Top 10 inventive designs in wine packaging
In the world of wine, it can be difficult to stand out from the crowd. But as this collection proves, it is still possible to reinvent the wheel (or bottle) and push the boundaries of design in innovative and inventive ways.
While most producers will tell you that the liquid is the most important part of the production process (and it ultimately is), packaging plays a vital role in the marketing of a brand, even more so considering today’s tech-savvy, choice-rich, brand-hopping consumer base.
Making wine more accessible, interesting and appealing should be a priority for any brand, with the label and packaging one of the most effective tools in a producer’s arsenal.
Rather than being a short-lived novelty or gimmick, the most successful and original designs are executed with a specific need in mind, whether its accessibility, education, convenience, fighting for an eco-minded cause, or even fulfilling the needs of the admittedly niche space travelling wine lover.
Extravagant design for design’s sake of course has its place, as does tradition. But the most memorable products are those that push the boundaries of expectation with a clear purpose, resulting in a truly unique, striking or practical design – either fabulously flamboyant or so simple you wonder why no-one thought of it sooner.
Click through for 10 of the most recent wine designs to have caught db’s eye…
D’Arenberg’s Daddy Long Legs Extra Rare
Australia’s d’Arenberg unveiled a creepy limited edition fortified wine earlier this year – Daddy Long Legs Extra Rare – housed in a striking spider-shaped holder. The wine itself is made from 50-year-old fortified wines, stored since 1884 in shed inhabited by hundreds of Daddy Long Leg spiders, hence the name.
##############################
** Exercise instructions **
Pick up the wine packaging article after its final sentence and keep writing it.

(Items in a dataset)
##############################
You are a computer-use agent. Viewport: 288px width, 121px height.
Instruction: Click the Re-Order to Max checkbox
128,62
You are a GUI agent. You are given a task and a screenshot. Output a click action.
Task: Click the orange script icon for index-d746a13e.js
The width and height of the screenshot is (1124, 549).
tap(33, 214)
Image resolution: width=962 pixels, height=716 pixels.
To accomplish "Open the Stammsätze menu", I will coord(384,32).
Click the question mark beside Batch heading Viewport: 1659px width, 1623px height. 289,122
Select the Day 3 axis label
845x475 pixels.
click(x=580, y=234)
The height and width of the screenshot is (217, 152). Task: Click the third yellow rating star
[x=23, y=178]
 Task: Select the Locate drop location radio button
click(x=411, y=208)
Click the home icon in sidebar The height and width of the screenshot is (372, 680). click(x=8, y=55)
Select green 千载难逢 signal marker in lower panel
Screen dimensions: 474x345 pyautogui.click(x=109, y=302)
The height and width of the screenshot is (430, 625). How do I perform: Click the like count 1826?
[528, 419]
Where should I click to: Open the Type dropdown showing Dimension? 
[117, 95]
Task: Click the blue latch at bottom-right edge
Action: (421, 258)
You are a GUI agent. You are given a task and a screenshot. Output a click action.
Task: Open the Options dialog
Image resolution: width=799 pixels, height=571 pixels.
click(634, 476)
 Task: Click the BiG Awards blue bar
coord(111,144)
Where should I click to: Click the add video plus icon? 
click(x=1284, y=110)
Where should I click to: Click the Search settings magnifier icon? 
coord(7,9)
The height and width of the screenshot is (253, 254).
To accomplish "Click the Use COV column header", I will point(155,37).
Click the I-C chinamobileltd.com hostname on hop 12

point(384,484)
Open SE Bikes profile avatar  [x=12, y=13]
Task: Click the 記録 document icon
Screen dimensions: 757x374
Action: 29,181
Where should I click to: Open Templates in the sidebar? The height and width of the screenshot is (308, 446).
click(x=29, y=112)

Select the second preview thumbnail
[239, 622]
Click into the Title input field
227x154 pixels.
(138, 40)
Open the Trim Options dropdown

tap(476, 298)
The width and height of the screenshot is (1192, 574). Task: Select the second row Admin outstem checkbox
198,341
##############################
** The answer **
Made from a blend of Grenache, Shiraz and Mataro (Mourvedre), the original fruit was crushed by foot treading and basket pressing, with the fermentation stopped by adding grape spirit and then aged in casks. The average age of the wines used in this release is more than 50 years, with wines in the solera dating back to 1928. Only two barrels remain, with 50 bottles of the Daddy Long Legs Extra Rare being made available.
Mumm Grand Cordon Stellar
Champagne Mumm entered the space race this year, having unveiled the results of a two-year project to design a bottle of Champagne, along with specially adapted glasses, that could be enjoyed in zero gravity conditions. Grand Cordon Stellar will be officially unveiled in September following a three-year project in partnership with space design specialists Spade.
The specially-designed clear glass bottle uses the pressure within the bottle to expel the wine, which in zero gravity emerges as a droplet of fizz, into a ring-shaped frame. This droplet can then be gathered in custom-made glasses, which are slightly concave and just five centimetres in diameter. They catch the droplet of wine, with surface tension enabling the fizz to stick to the glass and be ‘sipped’.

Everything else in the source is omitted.